I'm not supposed to say this, but.. you're female, you're young.. [smirk/wink].

I wasn't there, but my young colleague told me about this conversation, which offended her. The program officer is inexperienced and (fortunately) in a non-permanent position, but that is little comfort to my young colleague.

Here's what I want to say to the new guy at NSF:

Please leave your paranoid sexism at home when you go to work.

Please start from the assumption that a female scientist might get funding based entirely on intellectual merit. Yes, I know that one aspect of the NSF broader impacts criterion is to "broaden participation of under-represented groups", and to some that statement is synonymous with "unqualified women will get funded at the expense of more deserving men" and "women think they should get funding just for being women", but look at what that particular young female scientist with whom you were conversing has already accomplished.
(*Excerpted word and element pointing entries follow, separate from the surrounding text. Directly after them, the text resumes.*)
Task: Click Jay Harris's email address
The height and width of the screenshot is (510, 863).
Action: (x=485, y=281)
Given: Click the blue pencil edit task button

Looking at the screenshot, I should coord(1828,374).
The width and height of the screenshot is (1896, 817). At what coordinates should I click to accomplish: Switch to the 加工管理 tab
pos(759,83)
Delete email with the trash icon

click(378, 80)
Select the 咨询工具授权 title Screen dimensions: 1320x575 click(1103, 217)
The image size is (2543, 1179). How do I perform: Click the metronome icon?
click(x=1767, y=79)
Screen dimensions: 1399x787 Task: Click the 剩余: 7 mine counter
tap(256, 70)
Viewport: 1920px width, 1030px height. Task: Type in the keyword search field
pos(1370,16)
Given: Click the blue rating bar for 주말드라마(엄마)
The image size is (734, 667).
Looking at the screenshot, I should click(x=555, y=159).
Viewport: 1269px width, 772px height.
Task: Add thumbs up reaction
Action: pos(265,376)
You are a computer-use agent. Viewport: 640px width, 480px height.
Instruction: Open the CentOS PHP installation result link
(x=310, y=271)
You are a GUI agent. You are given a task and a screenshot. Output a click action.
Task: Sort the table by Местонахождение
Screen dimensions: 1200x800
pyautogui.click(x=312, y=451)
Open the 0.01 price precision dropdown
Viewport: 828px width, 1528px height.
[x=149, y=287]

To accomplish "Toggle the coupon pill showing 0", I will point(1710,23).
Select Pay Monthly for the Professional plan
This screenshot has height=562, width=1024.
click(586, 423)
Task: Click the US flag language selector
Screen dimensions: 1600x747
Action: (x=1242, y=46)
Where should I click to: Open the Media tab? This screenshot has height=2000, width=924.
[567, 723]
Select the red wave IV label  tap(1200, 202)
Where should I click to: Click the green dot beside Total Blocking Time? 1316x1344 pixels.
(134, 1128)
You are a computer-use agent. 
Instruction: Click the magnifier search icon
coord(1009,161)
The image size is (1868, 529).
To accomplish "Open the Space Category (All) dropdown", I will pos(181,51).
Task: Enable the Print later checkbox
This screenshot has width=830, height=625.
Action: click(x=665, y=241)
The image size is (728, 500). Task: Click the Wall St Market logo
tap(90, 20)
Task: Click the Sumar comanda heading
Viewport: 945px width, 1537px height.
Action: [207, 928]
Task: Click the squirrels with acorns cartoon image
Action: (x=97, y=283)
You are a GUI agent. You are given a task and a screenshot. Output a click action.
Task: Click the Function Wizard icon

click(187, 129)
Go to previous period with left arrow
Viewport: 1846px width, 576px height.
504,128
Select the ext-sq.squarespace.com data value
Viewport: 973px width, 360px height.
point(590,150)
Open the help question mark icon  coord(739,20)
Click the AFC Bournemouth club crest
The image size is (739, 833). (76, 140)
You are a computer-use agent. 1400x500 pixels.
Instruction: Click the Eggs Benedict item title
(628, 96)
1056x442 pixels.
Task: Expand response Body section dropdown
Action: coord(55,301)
She has done some extraordinary work and published a lot. Don't patronize her.

And please look at the data showing the distribution of NSF funding with respect to PI gender for your program. I've seen it and know that it clearly demonstrates that women do not have a special advantage over men for funding.

And while you're at it, look at the data on proposal success rate as a function of geography. Then ask yourself whether you would ever say to a white male scientist from, say, North Dakota or Idaho:

I'm not supposed to say this, but .. you're from an EPSCoR state.. [smirk/wink].

Well, maybe this particular person would say that, come to think of it.